The art of defiance at Ratchaprasong

Illustrator siblings Pattreeda and Nualtong Prasarnthong

It's only one month after the bombing that devastated downtown Bangkok but the pulse of the Ratchaprasong area beat strong again last week as artists, tourists and locals congregated just metres away from the restored Erawan Shrine for "Stronger Together With Street Arts At Ratchaprasong", an event to revitalise the neighbourhood and restore public confidence.

President of Ratchaprasong Square Trade Association Chai Srivikorn said that the festival is designed to help the Ratchaprasong district live up to its reputation as one of Bangkok's shopping districts.

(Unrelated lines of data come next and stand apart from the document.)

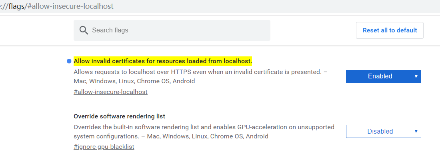Click the Override software rendering list heading
440x160 pixels.
[119, 116]
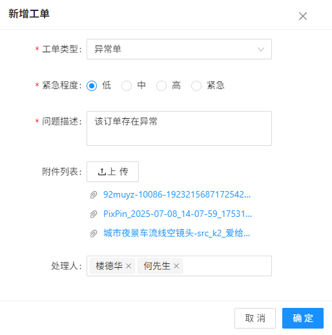This screenshot has width=332, height=335.
Task: Remove 何先生 tag via its X
Action: click(x=176, y=266)
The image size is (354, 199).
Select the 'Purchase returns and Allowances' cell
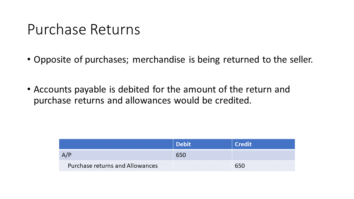click(116, 166)
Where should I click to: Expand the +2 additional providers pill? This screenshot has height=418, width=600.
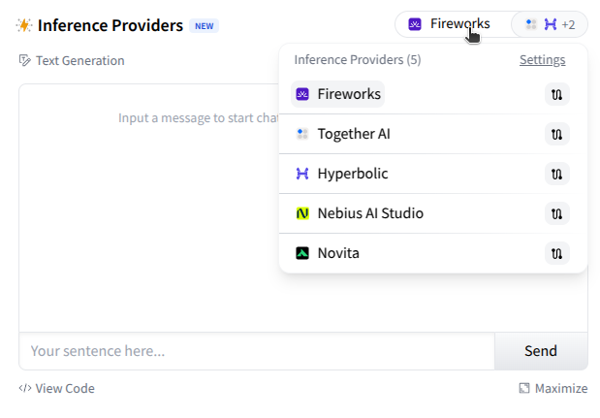[x=549, y=23]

"The festival brings together various forms of street art. They were contributed by Thai and international artists in a unity to express inexhaustible joy and the strength of Ratchaprasong and Thailand that keeps all of us ready to move forward unremittingly," he said.

"You see everyone coming together, feeling together. The best thing you can do is to feel something together," said Pattreeda Prasarnthong, one of the participating artists.

Pattreeda and her sister Nualtong used acrylic paint to spruce up a massive canvas in front of Gaysorn Shopping Centre.

The sisters said they were thrilled to participate. Bangkok is their home, so the opportunity to comfort and uplift the people was one they couldn't refuse. Additionally, widespread street art events are rare, so they are doubly pleased to engage.

"We have to move on and we have to get back together as fast as we can," Nualtong said.

Though the sisters share the studio, they don't practice the same art style. Nualtong's is feminine and fashion-focused, whereas Pattreeda's work has a cartoony feel. They brought their varying styles together.

"It's all together, no matter if it is sad or happy. There are many people that feel it together, with you," Pattreeda added.

Graffiti entitled 'Fun & Family' on a large typographic installation that reads 'Stronger Together' by Kittipong Khamsat.  

Kittipong Kamsart, a.k.a M Buddha Bless, also contributed to the festival. He sprayed playful graffiti onto huge block letters that read "stronger together" which is also located in front of Gaysorn shopping centre. His piece for the festival is primarily inspired by animals -- those he has cared for and those symbolic to Thailand, such as the elephant.

After multiple days of work, he was weary but said: "If you do something you love physically you are tired, but you are happy and everybody can feel what you want to express."

He, too, calls Bangkok home. The chance to translate his feelings into art and share them with the public made Kittipong happy, but even better was that he did so while showing the area was safe. 

Street art is prevalent and evolving in Thailand. Kittipong wants people to see talent isn't limited to only European and North American artists.

People should take the bombing as a lesson to always act with care and caution, he said, but like the rest of the city Kittipong remains hopeful it won't happen again.

Other participating artists include Hatairat Charoenchaichana or Oh Futon, Sombatsara Teerasaroch, illustrator Somnuek Klangnok, Chalit Nakpawan, Tongyoz Boonplitpol and Jeremy Ville.

The collection of artworks will be on display on the pavements in front of and opposite to Amarin Plaza until Oct 18.